Start of Block

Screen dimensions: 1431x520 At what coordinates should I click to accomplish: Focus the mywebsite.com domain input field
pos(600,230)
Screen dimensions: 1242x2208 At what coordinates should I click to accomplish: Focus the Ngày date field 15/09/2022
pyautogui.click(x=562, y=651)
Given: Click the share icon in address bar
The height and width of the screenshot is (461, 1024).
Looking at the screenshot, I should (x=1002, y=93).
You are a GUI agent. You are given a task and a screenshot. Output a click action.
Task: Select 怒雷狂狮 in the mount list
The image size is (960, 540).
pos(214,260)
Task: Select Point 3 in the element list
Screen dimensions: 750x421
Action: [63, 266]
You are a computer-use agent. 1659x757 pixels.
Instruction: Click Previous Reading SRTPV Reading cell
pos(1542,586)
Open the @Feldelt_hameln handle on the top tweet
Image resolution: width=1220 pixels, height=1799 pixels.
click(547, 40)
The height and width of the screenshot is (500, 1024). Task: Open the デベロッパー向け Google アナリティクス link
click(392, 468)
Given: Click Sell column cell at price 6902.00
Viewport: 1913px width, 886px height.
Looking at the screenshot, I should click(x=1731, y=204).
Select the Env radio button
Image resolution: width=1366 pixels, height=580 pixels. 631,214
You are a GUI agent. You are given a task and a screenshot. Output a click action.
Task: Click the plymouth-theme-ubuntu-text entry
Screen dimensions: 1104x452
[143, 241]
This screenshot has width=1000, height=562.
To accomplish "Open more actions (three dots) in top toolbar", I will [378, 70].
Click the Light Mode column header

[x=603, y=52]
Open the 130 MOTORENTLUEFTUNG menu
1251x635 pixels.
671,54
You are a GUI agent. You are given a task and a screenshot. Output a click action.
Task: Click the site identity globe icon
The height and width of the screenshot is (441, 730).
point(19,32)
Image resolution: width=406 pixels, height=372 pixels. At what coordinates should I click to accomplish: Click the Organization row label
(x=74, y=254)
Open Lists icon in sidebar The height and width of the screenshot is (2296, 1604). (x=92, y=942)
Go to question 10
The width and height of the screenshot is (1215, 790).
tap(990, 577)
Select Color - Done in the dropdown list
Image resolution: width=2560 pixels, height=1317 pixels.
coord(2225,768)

End of Block

TASK GOAL: Print every line of the records exactly. Omit nothing.

EXERCISE OUTPUT:
Screen dimensions: 1431x520 At what coordinates should I click to accomplish: Focus the mywebsite.com domain input field
pos(600,230)
Screen dimensions: 1242x2208 At what coordinates should I click to accomplish: Focus the Ngày date field 15/09/2022
pyautogui.click(x=562, y=651)
Given: Click the share icon in address bar
The height and width of the screenshot is (461, 1024).
Looking at the screenshot, I should (x=1002, y=93).
You are a GUI agent. You are given a task and a screenshot. Output a click action.
Task: Select 怒雷狂狮 in the mount list
The image size is (960, 540).
pos(214,260)
Task: Select Point 3 in the element list
Screen dimensions: 750x421
Action: [63, 266]
You are a computer-use agent. 1659x757 pixels.
Instruction: Click Previous Reading SRTPV Reading cell
pos(1542,586)
Open the @Feldelt_hameln handle on the top tweet
Image resolution: width=1220 pixels, height=1799 pixels.
click(547, 40)
The height and width of the screenshot is (500, 1024). Task: Open the デベロッパー向け Google アナリティクス link
click(392, 468)
Given: Click Sell column cell at price 6902.00
Viewport: 1913px width, 886px height.
Looking at the screenshot, I should click(x=1731, y=204).
Select the Env radio button
Image resolution: width=1366 pixels, height=580 pixels. 631,214
You are a GUI agent. You are given a task and a screenshot. Output a click action.
Task: Click the plymouth-theme-ubuntu-text entry
Screen dimensions: 1104x452
[143, 241]
This screenshot has width=1000, height=562.
To accomplish "Open more actions (three dots) in top toolbar", I will [378, 70].
Click the Light Mode column header

[x=603, y=52]
Open the 130 MOTORENTLUEFTUNG menu
1251x635 pixels.
671,54
You are a GUI agent. You are given a task and a screenshot. Output a click action.
Task: Click the site identity globe icon
The height and width of the screenshot is (441, 730).
point(19,32)
Image resolution: width=406 pixels, height=372 pixels. At what coordinates should I click to accomplish: Click the Organization row label
(x=74, y=254)
Open Lists icon in sidebar The height and width of the screenshot is (2296, 1604). (x=92, y=942)
Go to question 10
The width and height of the screenshot is (1215, 790).
tap(990, 577)
Select Color - Done in the dropdown list
Image resolution: width=2560 pixels, height=1317 pixels.
coord(2225,768)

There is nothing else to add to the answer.